The San Pedro market is the oldest supply center in Cusco, which was part of a section of the Inca trail that connected with the Plaza de Armas, five blocks from it. The most interesting thing about this huge market, in a beautiful colonial-style structure, is the quantity and quality of the food, textiles and crafts. The market was built on the old Spanish slaughterhouse and the oldest part of the structure was built by Gustave Eiffel in 1925.


It is the cheapest place to eat (from 2 soles) and totally recommended because of how nice and safe we ​​feel it is. One thing to keep in mind is that here the chocolate and coffee, which are of excellent quality, are cheaper than in the Salineras de Maras.who precisely bring them from there to the stores and cafes in Cusco.
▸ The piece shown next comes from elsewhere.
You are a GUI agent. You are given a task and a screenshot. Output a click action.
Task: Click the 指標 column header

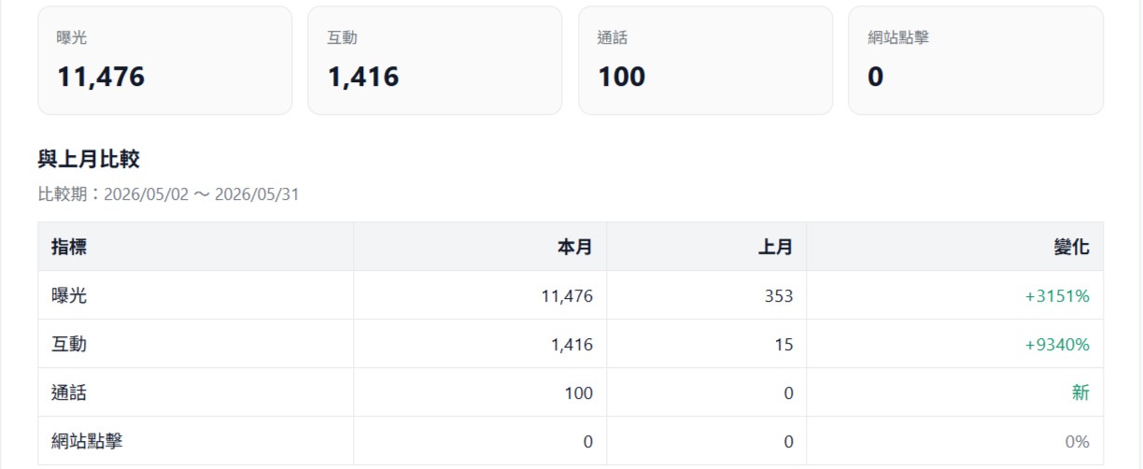coord(69,247)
In the market there are many curiosities: you will be able to find for sale, for example, animal heads, whose most common use is to make broth. Of course there are herbal drinks that are used as home remedies, just as we know coca leaves and muña teas, which are the best known for pain and discomfort at altitude.

Humantay Lagoon – Another must-see on your visit to Cusco in two days

Definitely if you are going to be visiting Cusco in two days, I totally recommend taking a day to go to the Humantay lagoon.

In the lagoon, offerings are also made to Pachamama, with three coca leaves, a set called Kintu that represents the three worlds of Inca mythology. Both the lagoon and its surroundings, between mountains and roads, were sacred places for the Incas and were passed down to the local communities to this day.

The first thing you should know is that the excursion starts very early, approx. to 4 am and the weather is very cold, you must be equipped for both the weather and the altitude as we already mentioned in our entire experience in Peru. We hired Peru Magic Tours, which was the same one we used in Machu Picchu and the Sacred Valley.

The excursion begins with a first stop for breakfast in Mollepata, on a journey of approximately 2 hours. from Cusco by bus. Follow the 1-hour bus tour to the base in Soraypampa, where the walk to the lagoon begins, which lasts 2 hours. The walk is tiring but it is very worth it, as you can see, it is a dream landscape with incredible colors.

Data to take into account:

Since the weather is cold when the excursion begins, you should be well dressed. We recommend having a backpack to undress as the sun rises and you begin to walk, because you get warm very quickly. As for footwear, the most recommended are trekking shoes because the entire path is gravel.

It is also good to have a backpack to carry water and coca leaves, in case you need it, since the height can be felt more. (from 3,600m to 4,200m approx.) You may need to be in good physical condition to do the hike, although obviously, it is not exclusive for doing the excursion, but it is a plus because it is a fairly demanding climb.

As for the bathrooms, There is at the base from where they start walking and it costs 1 Sol. There is also wifi, with a cost of 2 Soles, and a stand to eat and drink something.

A different way to go up is on horseback, which goes up to a certain point where they continue walking. They have a cost of 80 Soles, and they are only used for the outward journey, not the return journey.

The tour that we contracted with Perú Magic has a cost of 30 U$S per person. It includes breakfast and lunch, and is to come as a group in a van. Another option is to go up by car, which has a cost of 200 U$S for 4 people. It is a good option because although it would cost US$50 per person, they leave Cusco earlier and would arrive at the lagoon at a time where there will be almost no tourists. This option does not include the meals mentioned.

Lastly there is two alternative options included in excursions. The one that is included in the 5-day Inca Trail, the “Salkantay Trek.” In this they take an exclusive day to go through the lagoon at a time where there are almost no people. And on the other hand, there is the 2-day visit exclusively on the lake, which consists of spending the night in some domes and coming early to the lagoon and then returning to the domes.